The thing about cancer is… it need not stop you from dancing
By Dr. Clive Kearon, thrombosis specialist at Hamilton Health Sciences. Originally published in the Canadian Medical Association Journal (CMAJ)
Four weddings and…
Last May, I received a diagnosis of metastatic melanoma. The chance of a good response to intensive therapy was felt to be slim and my life expectancy short.
In the weeks that followed, I had radiation therapy, met with palliative care providers, communicated with family and friends, visited lawyers and financial planners, reviewed end-of-life preferences, and was assessed for phase 1 trials. I also started a second checkpoint inhibitor and was advised not to travel so that complications, should they arise, could be dealt with rapidly. Our plans for the summer included four weddings.
The first wedding was in June. My aches and pains, poor appetite, and reduced energy were no worse and possibly a bit better than in May, which I found encouraging. I was not confident about taking to the dance floor. My body warned me to keep to the edge, avoid those with flailing arms, and keep one foot on the floor at all times. I was more than happy to comply.
The second wedding was in August. It was clear that my health had improved in the interval: I no longer needed analgesics; my appetite and energy had improved; and my nonspecific tumour marker levels had moved in the right direction. I was able to spend much of the evening on the dance floor, although my movements were sluggish. I still felt the need to keep clear of more energetic dancers, and I lacked endurance.
The third wedding was in mid-September. This was our daughter’s, and my wife and I had been worried that my health would be a problem. Happily, by August we were confident that I would be well enough to attend and that my illness would not overshadow the occasion. My daughter and I took foxtrot lessons in preparation for the father–bride dance. The day was everything that anyone could have hoped for. My bones no longer felt vulnerable and both my feet were more than happy to leave the dance floor. Our choreographed version of “Dancing Cheek to Cheek” fell apart early, but it didn’t matter. My daughter and I had a ball.
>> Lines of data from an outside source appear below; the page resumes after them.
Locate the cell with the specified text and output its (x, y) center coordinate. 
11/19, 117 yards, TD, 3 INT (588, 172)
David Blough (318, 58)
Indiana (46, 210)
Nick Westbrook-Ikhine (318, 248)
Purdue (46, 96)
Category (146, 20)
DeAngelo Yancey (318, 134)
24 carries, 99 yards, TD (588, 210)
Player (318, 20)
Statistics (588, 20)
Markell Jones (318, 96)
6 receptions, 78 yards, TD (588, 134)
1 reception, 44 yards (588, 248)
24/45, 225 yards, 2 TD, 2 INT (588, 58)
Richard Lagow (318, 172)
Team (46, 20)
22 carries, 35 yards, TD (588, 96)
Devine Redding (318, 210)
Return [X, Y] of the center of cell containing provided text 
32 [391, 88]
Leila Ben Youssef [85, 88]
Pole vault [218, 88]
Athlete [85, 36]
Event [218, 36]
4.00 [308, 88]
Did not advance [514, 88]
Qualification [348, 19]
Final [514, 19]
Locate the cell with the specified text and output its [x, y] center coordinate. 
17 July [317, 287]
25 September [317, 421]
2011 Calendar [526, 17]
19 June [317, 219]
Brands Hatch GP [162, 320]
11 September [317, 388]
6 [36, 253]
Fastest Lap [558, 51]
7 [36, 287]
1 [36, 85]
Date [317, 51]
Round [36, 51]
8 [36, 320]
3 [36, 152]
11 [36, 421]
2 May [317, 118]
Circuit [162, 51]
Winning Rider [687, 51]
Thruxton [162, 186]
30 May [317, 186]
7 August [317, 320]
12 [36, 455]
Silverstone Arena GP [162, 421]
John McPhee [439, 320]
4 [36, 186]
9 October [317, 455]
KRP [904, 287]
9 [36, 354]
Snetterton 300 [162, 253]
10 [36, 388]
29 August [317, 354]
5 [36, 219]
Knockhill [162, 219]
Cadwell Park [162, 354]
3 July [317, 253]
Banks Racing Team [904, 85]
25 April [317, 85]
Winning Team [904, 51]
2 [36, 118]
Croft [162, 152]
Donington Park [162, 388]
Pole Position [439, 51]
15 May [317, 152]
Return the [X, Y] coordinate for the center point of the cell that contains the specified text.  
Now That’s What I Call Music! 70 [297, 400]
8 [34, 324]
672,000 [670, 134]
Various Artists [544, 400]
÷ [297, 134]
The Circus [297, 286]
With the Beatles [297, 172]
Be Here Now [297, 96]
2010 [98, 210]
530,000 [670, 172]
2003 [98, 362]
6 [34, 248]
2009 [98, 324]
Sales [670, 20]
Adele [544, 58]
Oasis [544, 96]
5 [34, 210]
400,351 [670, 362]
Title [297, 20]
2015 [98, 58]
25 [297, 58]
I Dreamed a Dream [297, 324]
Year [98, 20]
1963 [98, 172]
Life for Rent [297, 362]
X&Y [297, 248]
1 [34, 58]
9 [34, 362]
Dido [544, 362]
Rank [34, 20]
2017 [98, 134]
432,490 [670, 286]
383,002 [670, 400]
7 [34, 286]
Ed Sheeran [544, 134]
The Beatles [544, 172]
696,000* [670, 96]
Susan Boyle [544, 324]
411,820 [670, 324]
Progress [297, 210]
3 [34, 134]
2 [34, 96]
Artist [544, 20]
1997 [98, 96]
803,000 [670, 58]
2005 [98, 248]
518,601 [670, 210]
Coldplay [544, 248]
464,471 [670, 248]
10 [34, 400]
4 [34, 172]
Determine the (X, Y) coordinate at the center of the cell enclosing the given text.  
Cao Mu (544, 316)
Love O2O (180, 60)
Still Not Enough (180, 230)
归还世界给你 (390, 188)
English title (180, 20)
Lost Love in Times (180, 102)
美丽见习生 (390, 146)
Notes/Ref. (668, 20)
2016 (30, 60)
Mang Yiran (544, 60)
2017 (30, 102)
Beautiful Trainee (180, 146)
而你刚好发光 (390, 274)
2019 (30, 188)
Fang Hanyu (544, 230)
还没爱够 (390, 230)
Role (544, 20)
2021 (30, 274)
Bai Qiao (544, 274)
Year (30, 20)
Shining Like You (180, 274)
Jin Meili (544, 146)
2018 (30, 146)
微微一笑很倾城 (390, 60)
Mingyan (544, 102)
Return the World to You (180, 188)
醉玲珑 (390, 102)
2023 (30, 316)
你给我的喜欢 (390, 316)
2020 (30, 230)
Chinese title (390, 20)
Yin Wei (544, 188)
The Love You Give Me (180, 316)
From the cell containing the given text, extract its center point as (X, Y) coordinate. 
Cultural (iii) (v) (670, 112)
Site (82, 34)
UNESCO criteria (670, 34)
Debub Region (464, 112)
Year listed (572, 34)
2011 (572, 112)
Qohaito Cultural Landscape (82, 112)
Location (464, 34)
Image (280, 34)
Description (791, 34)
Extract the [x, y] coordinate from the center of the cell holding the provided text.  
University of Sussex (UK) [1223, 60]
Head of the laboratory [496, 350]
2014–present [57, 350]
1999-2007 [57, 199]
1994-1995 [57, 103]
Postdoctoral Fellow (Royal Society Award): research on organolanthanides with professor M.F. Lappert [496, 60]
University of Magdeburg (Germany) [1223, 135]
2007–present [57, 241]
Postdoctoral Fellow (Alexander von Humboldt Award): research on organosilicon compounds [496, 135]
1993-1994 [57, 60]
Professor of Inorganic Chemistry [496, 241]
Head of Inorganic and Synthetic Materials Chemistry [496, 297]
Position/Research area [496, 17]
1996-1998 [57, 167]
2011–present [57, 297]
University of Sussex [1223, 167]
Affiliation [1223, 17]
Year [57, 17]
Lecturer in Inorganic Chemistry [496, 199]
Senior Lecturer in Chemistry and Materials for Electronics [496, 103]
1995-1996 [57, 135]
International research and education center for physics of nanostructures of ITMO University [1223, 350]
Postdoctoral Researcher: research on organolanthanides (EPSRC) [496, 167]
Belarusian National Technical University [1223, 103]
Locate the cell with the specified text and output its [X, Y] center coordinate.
The fourth wedding was at the end of September. My checkpoint inhibitors were on hold owing to autoimmune complications and I was enjoying some steroid-induced euphoria. At the wedding, my batteries were charged, the music was great, and my rediscovered vitality was a bit of a liability to others on the dance floor. Eventually, when our designated driver decided that “enough is enough,” my wife and I were pried off the floor.
In May, I felt I had a “scheduled death.” Now that my luck has changed and my response to treatment has been impressive, I no longer feel that way, although my future is uncertain. Many friends have commiserated with me about having to cope with that uncertainty. I assure them that, for me and my family, coping with uncertainty is welcome compared with the expectation of a predictable downward course.
This illness has reinforced for me that we are irreplaceable only to those who love us. When I was expecting an early death, my predominant emotion was profound sadness that I would be shortchanged on life and time with my family. And that my death would cause my family grief.
Fear of dying has not been a prominent emotion because, whatever it is I believe in, it does not include damnation or other forms of suffering after death. I like to think I have always been careful about work–life balance, but the scales have definitely shifted. Throughout my illness, I have been looked after with great care and compassion by all I have encountered, and having trust in the health care system has been very comforting for me and my family. I am also very thankful to be benefiting from a new class of drugs able to achieve outcomes in melanoma that were previously inconceivable.
The step-like improvement in my ability to enjoy myself at successive weddings over the summer was one of the clearest indicators to us that I was responding to treatment. I felt delighted to be alive and improving. At the fourth wedding, while out on the dance floor and feeling high on life, steroids and red wine, I could not resist bellowing into my wife’s ear over the din, “Four weddings and no funeral,” as we gave thanks for at least a temporary reprieve in my illness.